Comments from ordinary social media users can help others identify false information but also mislead when inaccurate, making it challenging to judge what can be trusted, according to new research from the University of Exeter.
The findings appear in The Power of the Crowd, a book examining how more than 10,000 participants across Germany, the UK and Italy classified true and false news in social media posts. The study reveals digital media literacy requires not only distinguishing true from false but also evaluating the reliability of user comments.
Professor Florian Stöckel from the University of Exeter, who led the research with co-authors, found that most false news stories were considered accurate by at least three in 10 people, with some judged true by approximately half of respondents.

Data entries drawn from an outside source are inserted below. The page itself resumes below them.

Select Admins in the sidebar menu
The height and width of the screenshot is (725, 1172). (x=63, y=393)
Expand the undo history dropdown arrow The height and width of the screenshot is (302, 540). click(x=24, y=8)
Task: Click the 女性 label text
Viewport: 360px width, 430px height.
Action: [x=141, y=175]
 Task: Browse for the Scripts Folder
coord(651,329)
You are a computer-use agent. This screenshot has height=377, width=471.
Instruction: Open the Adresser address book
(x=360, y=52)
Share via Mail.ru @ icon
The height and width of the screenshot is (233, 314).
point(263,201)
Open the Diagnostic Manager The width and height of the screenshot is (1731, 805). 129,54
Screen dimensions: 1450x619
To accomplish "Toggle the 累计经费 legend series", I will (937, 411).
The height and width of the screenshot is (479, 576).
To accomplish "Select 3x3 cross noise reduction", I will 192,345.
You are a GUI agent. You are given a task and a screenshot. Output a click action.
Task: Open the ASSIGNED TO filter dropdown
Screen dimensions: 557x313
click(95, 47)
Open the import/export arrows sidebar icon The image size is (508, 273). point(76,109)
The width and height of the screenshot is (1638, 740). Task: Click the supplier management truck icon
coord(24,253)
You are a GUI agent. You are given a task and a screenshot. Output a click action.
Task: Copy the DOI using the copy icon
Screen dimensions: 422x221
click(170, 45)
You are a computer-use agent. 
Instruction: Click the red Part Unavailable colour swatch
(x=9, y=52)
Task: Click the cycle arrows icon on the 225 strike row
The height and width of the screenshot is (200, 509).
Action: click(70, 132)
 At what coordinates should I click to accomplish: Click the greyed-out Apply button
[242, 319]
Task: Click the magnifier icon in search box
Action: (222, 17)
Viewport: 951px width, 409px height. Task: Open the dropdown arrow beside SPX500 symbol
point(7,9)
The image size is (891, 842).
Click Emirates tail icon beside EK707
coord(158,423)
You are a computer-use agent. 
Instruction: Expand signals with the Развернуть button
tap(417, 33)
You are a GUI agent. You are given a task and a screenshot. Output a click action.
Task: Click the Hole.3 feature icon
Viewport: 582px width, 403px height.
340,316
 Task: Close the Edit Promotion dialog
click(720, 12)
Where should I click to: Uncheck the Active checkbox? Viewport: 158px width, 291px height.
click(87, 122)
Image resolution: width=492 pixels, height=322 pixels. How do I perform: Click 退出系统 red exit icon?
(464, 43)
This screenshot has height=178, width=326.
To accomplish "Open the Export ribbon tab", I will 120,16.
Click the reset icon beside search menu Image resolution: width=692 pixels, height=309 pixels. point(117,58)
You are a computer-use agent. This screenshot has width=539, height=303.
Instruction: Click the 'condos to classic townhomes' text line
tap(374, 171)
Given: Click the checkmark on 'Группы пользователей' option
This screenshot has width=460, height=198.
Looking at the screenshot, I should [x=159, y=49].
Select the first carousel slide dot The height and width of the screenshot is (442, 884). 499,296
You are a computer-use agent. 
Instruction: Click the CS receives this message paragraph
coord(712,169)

“We found that user comments function like quick warning signals. People process them in a rather superficial way instead of engaging in deeper reasoning. That makes them useful when they are right, but also explains why inaccurate comments mislead so easily,” says Professor Stöckel.
The study examined 47 different topics including health, technology and politics, all drawn from real online content. False news posts came from material flagged by fact-checking organisations in each country.
The research shows user comments act as signals for others, helping spot misinformation when accurate but undermining trust in correct information when misleading.
Survey data from Germany showed 73 per cent of respondents prefer content to be corrected even if doing so draws more attention to the original misinformation. The book offers practical advice on writing effective corrections, noting that short statements can be effective provided facts are correct.
“The potential of corrective comments lies in the fact that they offer all users a way to improve the information environment on social media even if platforms do not act,” says Professor Stöckel.
The research showed people are more likely to believe false news when it aligns with their prior attitudes. The authors accounted for this in their analyses and found small but consistent effects of corrective comments across countries.
The fieldwork, carried out in 2022 and 2023, included posts on public health topics including COVID-19, vaccines and smoking, technology such as the 5G cellphone network, climate change and politics. Around 1,900 people in Britain, 2,400 in Italy and 2,200 in Germany participated in the initial study, with an additional 4,000 people in Germany participating in a follow-up survey.
The Power of the Crowds is co-authored by Florian Stöckel, Sabrina Stöckli from Bern University of Applied Sciences, Ben Lyons from the University of Utah, Hannah Kroker from the University of Edinburgh, and Jason Reifler from the University of Southampton. Cambridge University Press published the work in the Experimental Political Science Elements Series.